**Work order:** Your answer must be an exact retyping of the line containing "Where should I" and every line after it through the end of the records below, with no pictures and nothing else.

====== Data ======

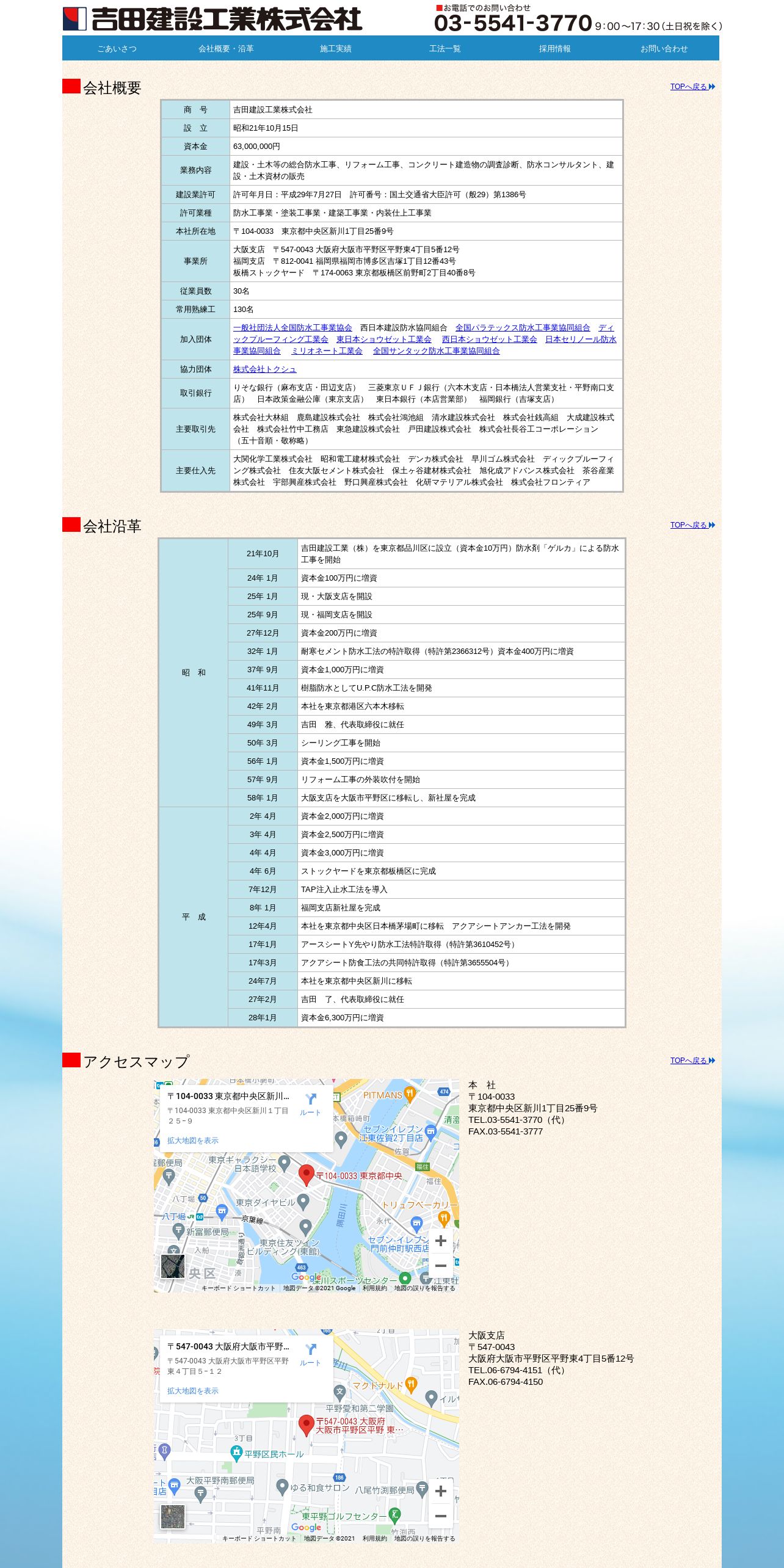Click TOPへ戻る link beside 会社概要 heading
The height and width of the screenshot is (1568, 784).
click(x=692, y=87)
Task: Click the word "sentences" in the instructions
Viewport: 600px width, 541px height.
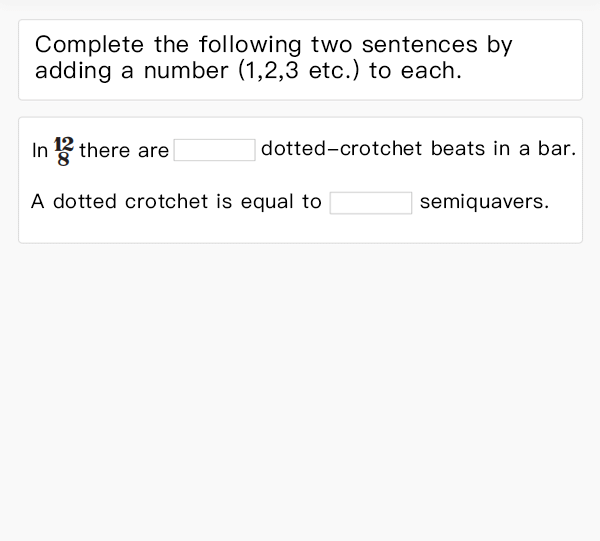Action: (x=420, y=45)
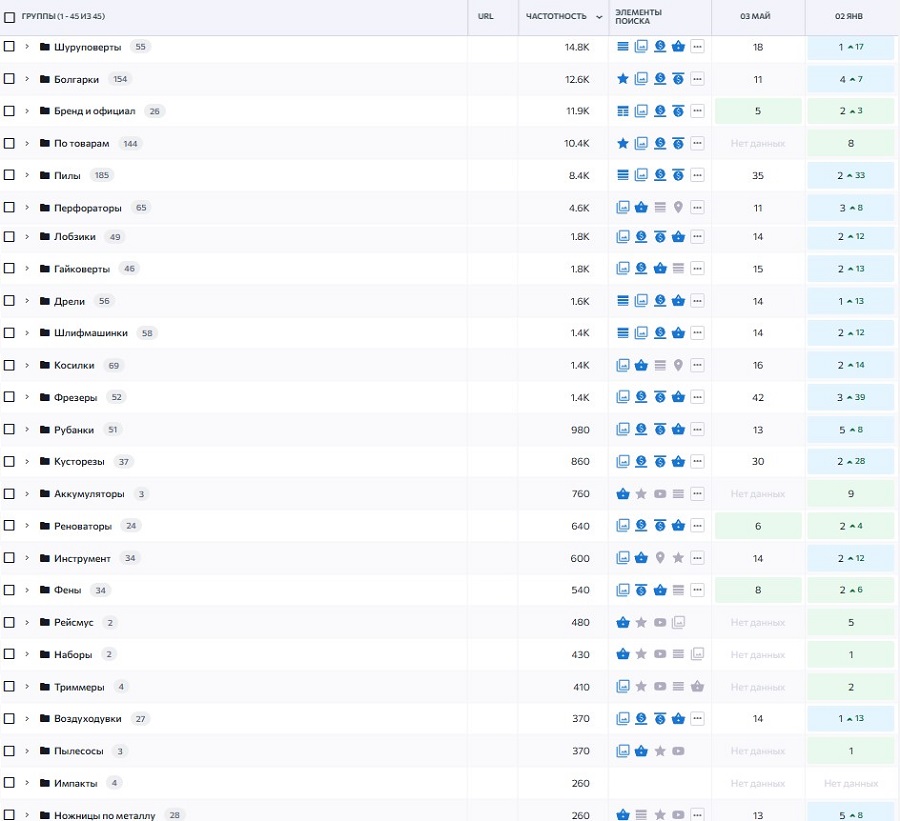The width and height of the screenshot is (900, 821).
Task: Click the gray basket icon in the Триммеры row
Action: (x=697, y=687)
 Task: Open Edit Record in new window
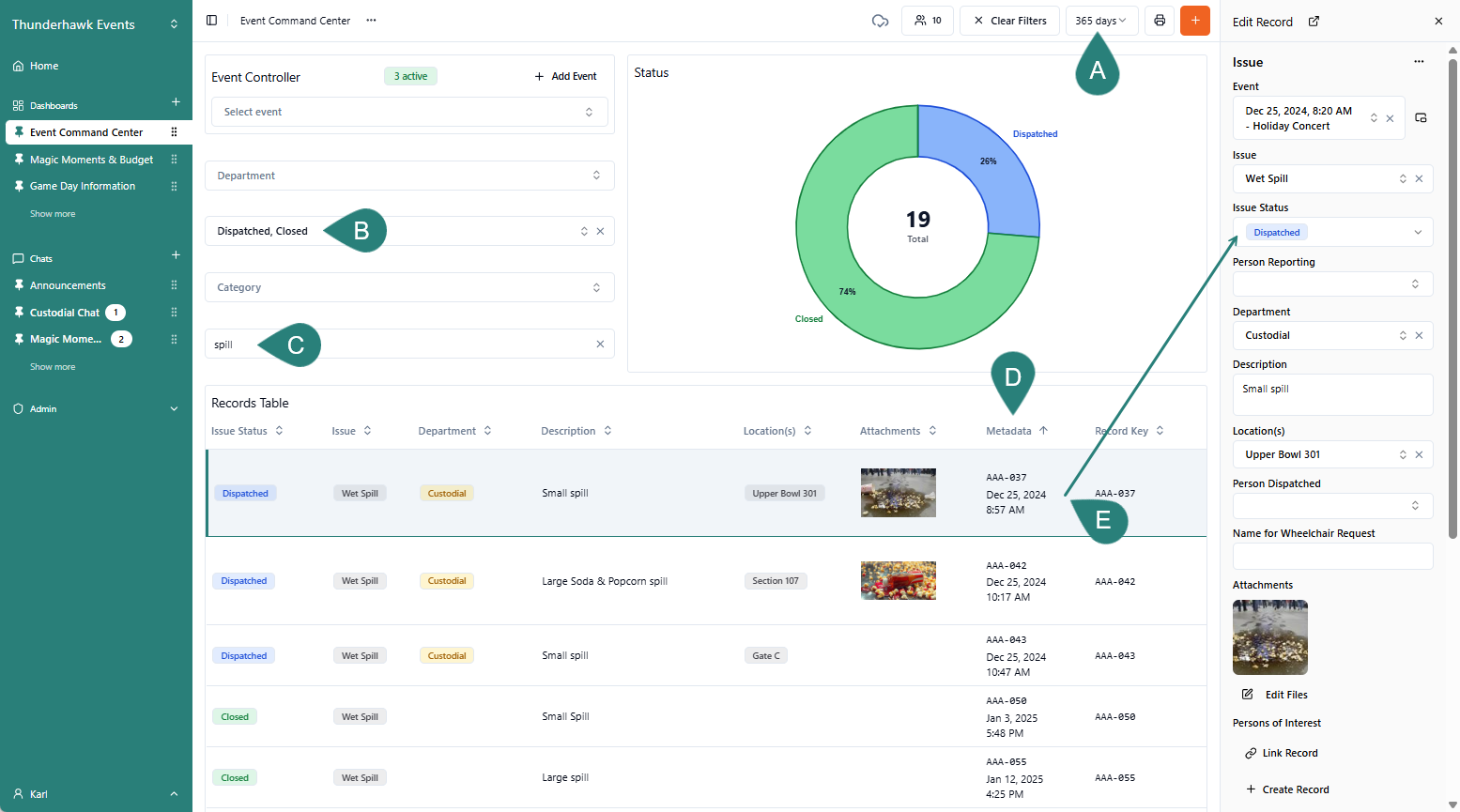click(1314, 22)
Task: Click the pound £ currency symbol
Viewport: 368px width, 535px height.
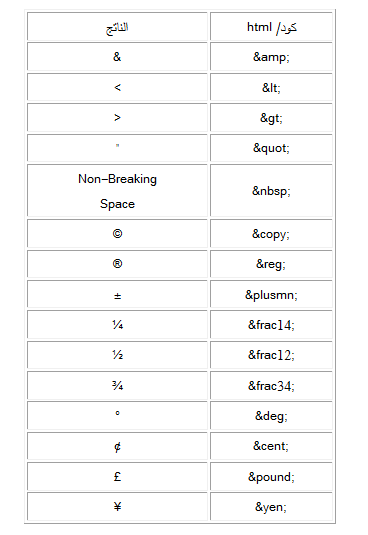Action: (x=117, y=476)
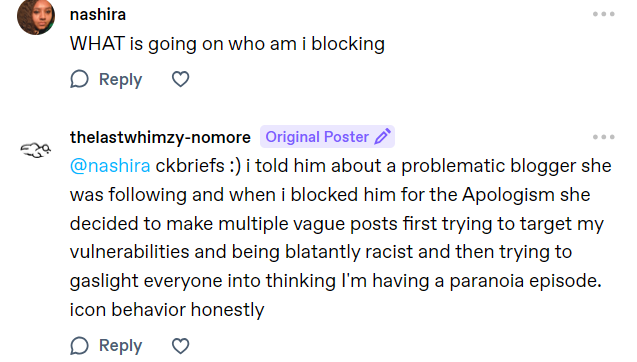
Task: Like thelastwhimzy-nomore's comment with the heart
Action: [180, 346]
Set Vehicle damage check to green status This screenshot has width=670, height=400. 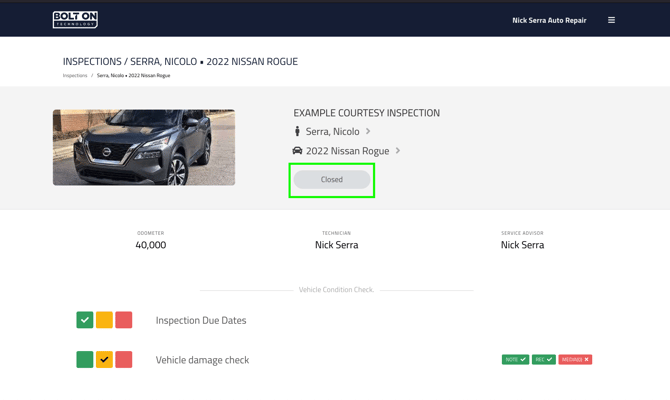click(x=85, y=359)
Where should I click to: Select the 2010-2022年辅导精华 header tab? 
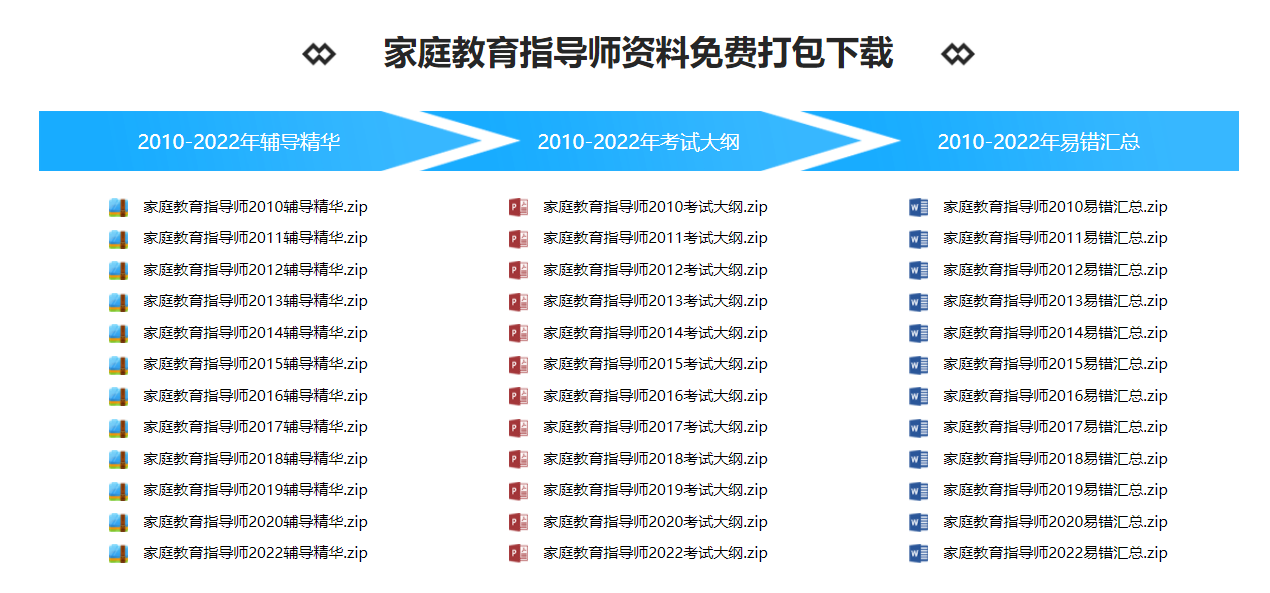click(x=239, y=142)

======

**Finished task:**
Where should I click to: Select the 2010-2022年辅导精华 header tab? 
click(x=239, y=142)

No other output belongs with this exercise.